In a visual feast that celebrates contemporary dance making at its most beautiful, both Lea and Loots work alongside one another - not only to challenge the dancers but to afford Durban audiences a pioneering dance theatre experience.

Lea is a performer and choreographer trained at the London Contemporary Dance School and Akademi in London and Darpana Academy in India. She is fast developing an international reputation for her ground-breaking cross-cultural explorations of the meeting of classical Indian dance and martial arts, within the framework of contemporary dance making. She is presently working as the Artistic Director of Canberra Dance Theatre. She is a choreographer and dancer whose work with her own Liz Lea Dance Company is performed globally and she is delighted to find herself in South Africa as the result of an invitation by KZN DanceLink. Having lived some of her younger life in Malawi, Lea says she feels a little like ‘coming home’ when she stepped off the plane.

Lea is busy putting the Flatfoot dancers through their paces and is delighted by what she calls “an openness and a sense of strength and precision in their technique”. Her cross cultural style which really challenges the notions of fusion is used to full effect in her newly created work, titled a free mind. This dance work gathers its inspiration from the life and writings of anti-apartheid activist Ahmed Kathrada. Jailed for 26 years, Lea explains of her own emotions of respect, love and humour when faced with the sheer humanity of Kathrada writings and stories, and whose life celebrates the political, spiritual and emotional idea of inclusion. “a free mind” is a sometimes witty, sometimes painful, but always surprisingly beautiful danced celebration of triumph.
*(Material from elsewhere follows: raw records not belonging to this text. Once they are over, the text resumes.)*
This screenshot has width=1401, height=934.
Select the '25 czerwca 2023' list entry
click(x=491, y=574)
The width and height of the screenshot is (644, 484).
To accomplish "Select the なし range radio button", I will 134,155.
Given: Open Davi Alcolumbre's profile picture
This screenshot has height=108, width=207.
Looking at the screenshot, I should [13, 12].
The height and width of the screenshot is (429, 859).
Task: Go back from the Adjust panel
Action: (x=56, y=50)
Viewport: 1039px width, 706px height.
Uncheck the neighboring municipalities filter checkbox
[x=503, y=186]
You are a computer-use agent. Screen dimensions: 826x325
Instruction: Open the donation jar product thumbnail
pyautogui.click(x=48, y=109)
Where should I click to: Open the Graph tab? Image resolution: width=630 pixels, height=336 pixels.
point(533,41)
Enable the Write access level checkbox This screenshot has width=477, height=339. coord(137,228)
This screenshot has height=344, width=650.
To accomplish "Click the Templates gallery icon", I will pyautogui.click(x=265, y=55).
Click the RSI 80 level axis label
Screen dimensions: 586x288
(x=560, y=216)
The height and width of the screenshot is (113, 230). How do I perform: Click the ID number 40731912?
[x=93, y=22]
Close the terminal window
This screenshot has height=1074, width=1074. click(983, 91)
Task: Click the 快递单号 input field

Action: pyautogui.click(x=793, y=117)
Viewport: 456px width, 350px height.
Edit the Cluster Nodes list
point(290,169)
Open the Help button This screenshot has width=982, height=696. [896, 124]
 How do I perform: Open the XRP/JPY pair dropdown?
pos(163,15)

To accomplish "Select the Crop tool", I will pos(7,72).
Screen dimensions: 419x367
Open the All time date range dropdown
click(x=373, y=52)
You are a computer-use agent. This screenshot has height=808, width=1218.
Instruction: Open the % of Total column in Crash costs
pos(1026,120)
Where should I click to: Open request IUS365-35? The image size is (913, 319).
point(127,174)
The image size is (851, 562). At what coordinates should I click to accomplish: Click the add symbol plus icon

Also not shying away from using history as a springboard, Loots’s new work, mapping nostalgia is her second collaboration with veteran maskanda musician Madala Kunene, and they are joined by long-time collaborator to Flatfoot, Mandla Matsha. Loots says that “working with live musicians who create and score in the studio as you are imagining and creating the choreography is a dream come true for any choreographer”.

Loots is well known for her award winning dance theatre landscapes in which her almost cinematic eye layers narrative upon narrative, allowwing the eye to wander over the dreams – and sometimes nightmares – of what it means to be South African. mapping nostalgia is a sometimes brutal look into the remembrances of what was hoped for but that never was, of the sometimes really beautiful longing for an imagined home; and all of this through the bodies of the six Flatfoot dancers whose own lives and stories have become part of this dance work.

Loots says, “all contemporary theatre travels to dark and dangerous places, all of it masked in beauty. Sometimes this beauty is real and then our heart sings, and sometimes this beauty is only an idea we once had for a better future, but always, in dance, we come back to the body; a surface tension for both violence and, maybe, redemption – this is what “mapping nostalgia” is about”.

South-South offers two innovative choreographic voices speaking physical truths that negotiate crossing cultures and crossing divides – not to be missed!

South-South has specifically been made possible by support from the National Arts Council of South Africa, the Australian High Commission, National Lotteries Distribution Trust Fund and KZN DanceLink. Flatfoot Dance Company’s work is also supported by the National Arts Council of South Africa, HIVOS, BASA and ncpalcohols.

The season runs from March 28 to 31 at the Elizabeth Sneddon Theatre with performances at 19h30 and on April 1 at 15h00. Tickets R65 (R45 student/scholar/pensioners) and for Cheap Thursday all tickets are R45. Booking is through Computicket.